Most often, galaxy clusters make the best gravitational lenses, containing overwhelmingly large masses.

The triply lensed galaxy shown here is known as the Fishhook, after its unique appearance shaped by the foreground gravitational lens. While the entire foreground cluster, El Gordo, lenses the background galaxy, it’s the prominent double galaxy in the foreground cluster that provides the Fishhook with its remarkable appearance.

But individually massive, compact galaxies can theoretically serve as gravitational lenses, too.

This object isn’t a single ring galaxy, but rather two galaxies at very different distances from one another: a nearby red galaxy and a more distant blue galaxy that’s gravitationally lensed by the foreground galaxy’s mass. These objects are simply along the same line of sight, with the background galaxy’s light gravitationally distorted, stretched, and magnified by the foreground galaxy. The result is a near-perfect ring, which would be known as an Einstein ring if it made a full 360 degree circle. While lensing is more commonly seen from galaxy clusters, individual galaxies can do it if they’re compact enough and if the alignment is right.

Such galaxies are rare today, but massive, compact galaxies were common 10-12 billion years ago.

Taking us beyond the limits of any prior observatory, including all of the ground-based telescopes on Earth as well as Hubble, NASA’s JWST has shown us the most distant galaxies in the Universe ever discovered. If we assign 3D positions to the galaxies that have been sufficiently observed-and-measured, we can construct a visualized fly-through of the Universe, as the CEERS data from JWST enables us to do here. At greater distances, compact, star-forming galaxies are more common; at closer distances, more diffuse, quiescent galaxies are the norm.

Caught by JWST’s eyes, a distant massive, compact galaxy was found behaving as a gravitational lens.

This gravitationally lensed system from the COSMOS-Web field consists of a compact, massive galaxy located ~17 billion light-years away, and a more distant galaxy 21 billion light-years away whose light is stretched into a ring-like shape. The decomposition of the two components is shown at bottom.

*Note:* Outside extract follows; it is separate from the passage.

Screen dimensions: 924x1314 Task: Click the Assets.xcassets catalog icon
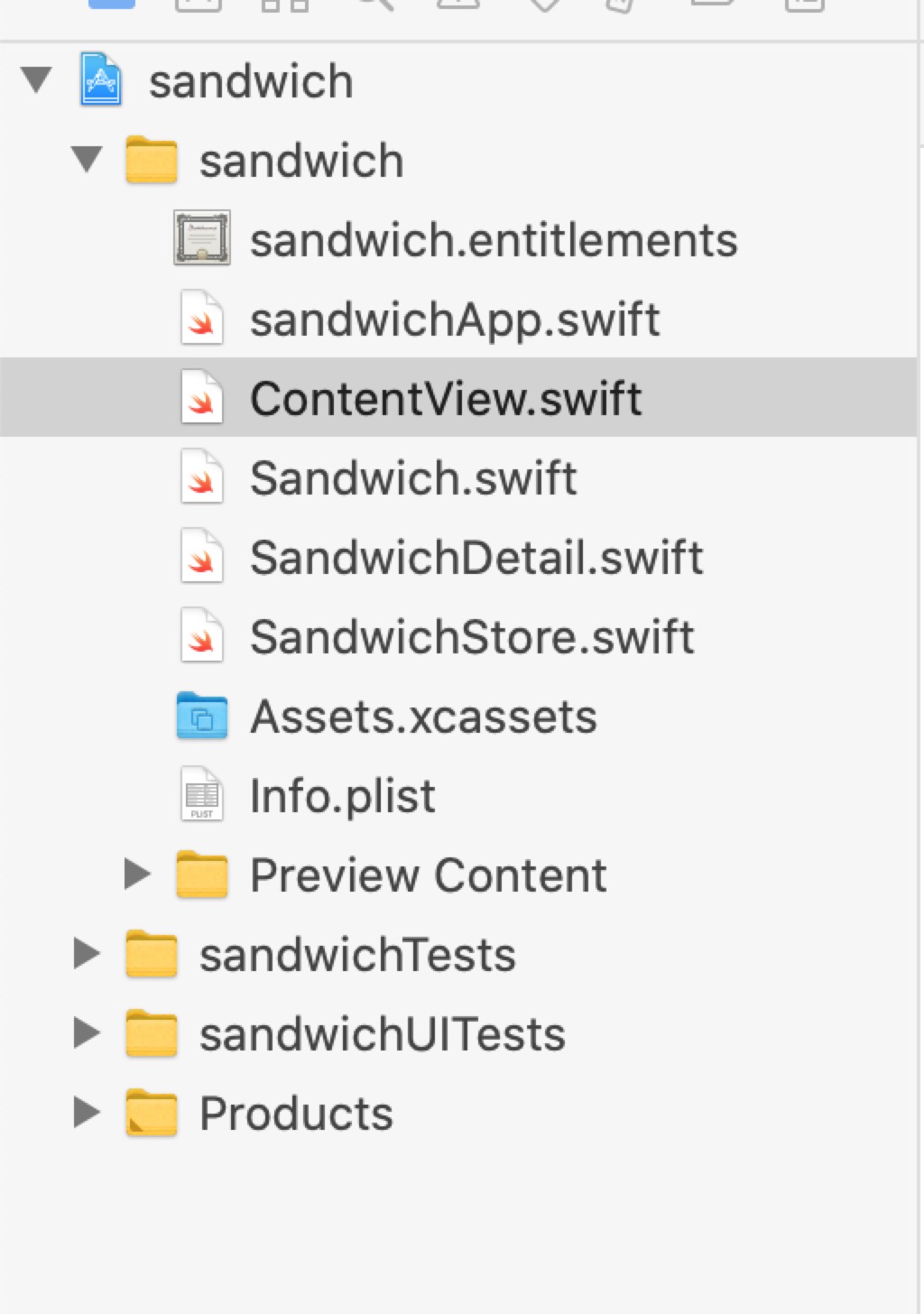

The lens itself is 17 billion light-years away: 2.3 billion more distant than the prior record-holder.

This image shows the JWST data in five different wavelength NIRCam filters (top) for the gravitational lens and the lensed galaxy behind it together. At bottom, the light is broken up to display the foreground lens (left) and background ring (right) separated into their relevant components.

Another 4 billion light-years behind the lens is a background galaxy, lensed perfectly into an Einstein ring.

The same region of space that was imaged by JWST was previously imaged by Spitzer at long (24 micron) wavelengths. The difference in resolution between the two observatories, as well as the signal-to-noise discrepancies, show how superior JWST is to its infrared predecessor.

The ring-shaped light reveals the lens’s mass: 650 billion Suns, concentrated within only a few thousand light-years.

Once the most distant lensed galaxy was identified in JWST data, archival Hubble data was examined, where at 814 nanometers and 1.6 microns, evidence for the ring and the foreground lens were discovered in the data, respectively.

Multiply imaged features within the ring may yet be resolved within the background galaxy.

By examining only a subset of the light from JWST, the ring can be separated from the foreground lens, where several key features (such as the red glow and bright star-forming regions) are highlighted and appear multiple times. With further analysis and future data, individual features in the background, lensed system may be more fully reconstructed.

With lensing magnification and JWST’s capabilities combined, the Universe comes evermore into focus.

This wide-field view, centered on the most distant gravitational lens ever discovered, shows a larger area of the COSMOS-Web field. The Einstein ring is clear evidence of a gravitational lens.

Mostly Mute Monday tells an astronomical story in images, visuals, and no more than 200 words.